So I’ve talked about the job I
enjoyed having in my last post. Now I’m afraid it is time to discuss the worst
job I’ve ever had; working at a call center for a furniture and bedding
department, which I stayed doing for the health insurance for my pregnant wife.
It was a little over a year ago that I was finally fired from this job for
using too many sick days; not that they cared that my wife had just given birth
and needed extra help, nor that what pushed me over the limit was actually
coming down with the flu. I guess they wanted me to come to work and get
everyone else sick! To them, I was a defective cog in their machine and had to
be removed. But being fired was one of the best days of my life anyway. Fortunately,
it’s all behind me now. I’ve talked about it on here before, in my post about how the Oz books became my main coping mechanism at a job where I was belittled,
berated, dehumanized and yelled at 40 hours a week. Another thing I did between
calls was keep a journal. This was allowed because we weren’t handling any
confidential personal information. This journal chronicles my downward spiral
into madness, but more importantly for this blog post, an entry in it
chronicles my decision to make a mix tape out of the whole experience. Songs
that popped in my head a lot on the job, songs that were relevant to my
experiences. This is an example of how I use mixes and playlists as a form of
memoir.
One of the saner couple of pages, trust me.

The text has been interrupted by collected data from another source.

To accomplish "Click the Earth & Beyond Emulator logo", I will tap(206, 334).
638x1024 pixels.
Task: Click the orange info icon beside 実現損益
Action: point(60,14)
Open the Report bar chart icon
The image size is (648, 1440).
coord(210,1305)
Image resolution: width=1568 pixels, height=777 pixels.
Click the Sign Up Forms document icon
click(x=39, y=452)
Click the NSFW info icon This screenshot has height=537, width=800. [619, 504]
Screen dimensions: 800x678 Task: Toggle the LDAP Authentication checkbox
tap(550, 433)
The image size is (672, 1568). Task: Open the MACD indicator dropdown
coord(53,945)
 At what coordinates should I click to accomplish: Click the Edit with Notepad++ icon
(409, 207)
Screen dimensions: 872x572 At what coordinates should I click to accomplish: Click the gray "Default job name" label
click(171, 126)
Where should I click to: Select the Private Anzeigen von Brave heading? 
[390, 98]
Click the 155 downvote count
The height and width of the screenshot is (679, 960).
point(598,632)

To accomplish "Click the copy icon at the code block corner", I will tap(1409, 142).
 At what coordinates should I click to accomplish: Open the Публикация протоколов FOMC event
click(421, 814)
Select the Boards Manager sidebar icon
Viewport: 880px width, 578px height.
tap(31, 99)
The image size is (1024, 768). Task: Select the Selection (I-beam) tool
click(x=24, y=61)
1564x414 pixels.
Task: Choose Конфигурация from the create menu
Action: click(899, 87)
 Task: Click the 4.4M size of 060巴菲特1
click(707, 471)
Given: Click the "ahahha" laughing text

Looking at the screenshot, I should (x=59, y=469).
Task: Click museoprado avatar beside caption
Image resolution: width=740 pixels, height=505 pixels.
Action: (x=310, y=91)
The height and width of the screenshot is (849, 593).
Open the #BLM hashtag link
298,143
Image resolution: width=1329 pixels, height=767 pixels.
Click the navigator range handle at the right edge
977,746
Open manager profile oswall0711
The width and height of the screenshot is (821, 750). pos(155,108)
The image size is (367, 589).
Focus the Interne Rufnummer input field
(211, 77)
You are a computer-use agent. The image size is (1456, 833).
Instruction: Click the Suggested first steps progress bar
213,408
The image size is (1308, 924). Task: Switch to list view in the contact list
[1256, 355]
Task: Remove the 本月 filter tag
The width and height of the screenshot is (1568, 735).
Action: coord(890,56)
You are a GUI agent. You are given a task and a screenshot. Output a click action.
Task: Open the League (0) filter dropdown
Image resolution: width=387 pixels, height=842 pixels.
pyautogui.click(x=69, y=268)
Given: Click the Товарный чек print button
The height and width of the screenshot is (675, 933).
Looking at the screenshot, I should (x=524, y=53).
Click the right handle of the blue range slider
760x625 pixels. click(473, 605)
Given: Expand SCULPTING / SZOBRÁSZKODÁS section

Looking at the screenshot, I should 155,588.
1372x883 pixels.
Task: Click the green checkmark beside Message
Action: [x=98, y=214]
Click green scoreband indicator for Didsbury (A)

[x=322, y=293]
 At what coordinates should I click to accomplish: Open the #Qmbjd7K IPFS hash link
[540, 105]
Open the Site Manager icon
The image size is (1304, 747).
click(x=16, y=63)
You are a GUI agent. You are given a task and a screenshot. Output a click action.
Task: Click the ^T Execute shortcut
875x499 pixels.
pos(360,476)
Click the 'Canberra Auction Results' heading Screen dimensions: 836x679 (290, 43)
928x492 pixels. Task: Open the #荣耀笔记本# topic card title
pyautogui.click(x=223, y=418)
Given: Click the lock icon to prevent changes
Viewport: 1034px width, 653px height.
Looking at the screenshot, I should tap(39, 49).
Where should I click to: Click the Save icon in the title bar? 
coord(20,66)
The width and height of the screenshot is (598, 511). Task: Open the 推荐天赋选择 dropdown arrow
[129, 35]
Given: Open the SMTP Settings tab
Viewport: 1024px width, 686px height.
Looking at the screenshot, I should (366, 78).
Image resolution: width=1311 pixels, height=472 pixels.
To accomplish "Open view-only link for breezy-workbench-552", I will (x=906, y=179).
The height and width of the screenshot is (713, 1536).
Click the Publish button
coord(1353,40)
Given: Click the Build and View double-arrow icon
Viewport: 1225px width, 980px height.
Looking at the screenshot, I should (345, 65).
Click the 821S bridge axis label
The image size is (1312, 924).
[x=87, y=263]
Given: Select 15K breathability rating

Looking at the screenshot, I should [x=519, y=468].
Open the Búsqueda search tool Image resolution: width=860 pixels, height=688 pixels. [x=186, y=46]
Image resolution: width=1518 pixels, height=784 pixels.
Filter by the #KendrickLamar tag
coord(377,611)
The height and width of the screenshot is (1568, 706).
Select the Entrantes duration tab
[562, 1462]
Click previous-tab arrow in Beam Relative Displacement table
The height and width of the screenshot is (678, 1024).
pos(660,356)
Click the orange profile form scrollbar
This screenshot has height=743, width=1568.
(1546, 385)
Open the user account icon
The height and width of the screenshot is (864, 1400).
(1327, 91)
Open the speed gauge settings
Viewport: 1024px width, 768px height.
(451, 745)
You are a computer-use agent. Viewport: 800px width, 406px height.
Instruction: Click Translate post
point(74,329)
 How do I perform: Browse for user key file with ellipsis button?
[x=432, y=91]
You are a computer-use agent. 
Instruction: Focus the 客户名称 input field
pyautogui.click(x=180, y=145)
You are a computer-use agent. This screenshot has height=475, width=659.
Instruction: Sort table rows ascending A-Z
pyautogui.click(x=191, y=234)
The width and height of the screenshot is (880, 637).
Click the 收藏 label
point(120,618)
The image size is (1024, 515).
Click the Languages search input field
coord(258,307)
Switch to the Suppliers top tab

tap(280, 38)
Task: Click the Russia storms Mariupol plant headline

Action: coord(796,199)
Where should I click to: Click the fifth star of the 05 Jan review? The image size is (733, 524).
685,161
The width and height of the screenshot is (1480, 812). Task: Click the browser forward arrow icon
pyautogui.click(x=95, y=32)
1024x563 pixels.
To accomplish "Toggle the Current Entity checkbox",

Why make mixtapes about bad times in
my life? Is it strictly healthy to go back to tapes like this and mope over
things that happened years ago? It’s not as if I go back and listen to tapes
like this that often, mind you. I guess I just don’t like forgetting eras of my
life, bad or good. Like all human beings who don’t have unusually strong
photographic memories, I have a mild case of amnesia. I have only the vaguest
sense of what I was doing more than two days ago on any given day. Let alone
five, ten, fifteen years ago. And I don’t know if my memory has been getting
worse as the years go on. It’s a little scary. But I retain memories in songs. It’s
important to remember the past so you can learn from it. Those who don’t are
doomed to repeat it, as the cliché goes. I also think a part of me feels
triumph in overcoming past hardships. I survived working this horrible job.
Never again.
Included on the tape are samples of
songs from the hold music I was tormented with, day in day out. How I grew to
despise these songs. They’re on here as a reminder, lest I ever forget. Of
course, it’s not the full songs. I would be on hold often, either to speak to a
team leader for help, escalate Karen the Furious Soccer Mom to a supervisor,
call in for NPT (non-phone time, I think is what it stood for; basically
permission to be off the phone so I could finish processing a refund or
whatever else). The songs were “Stockholm Syndrome” by One Direction,
“Landslide” by Fleetwood Mac, “That’s the Way it Is” by Celine Dion, “Chariot”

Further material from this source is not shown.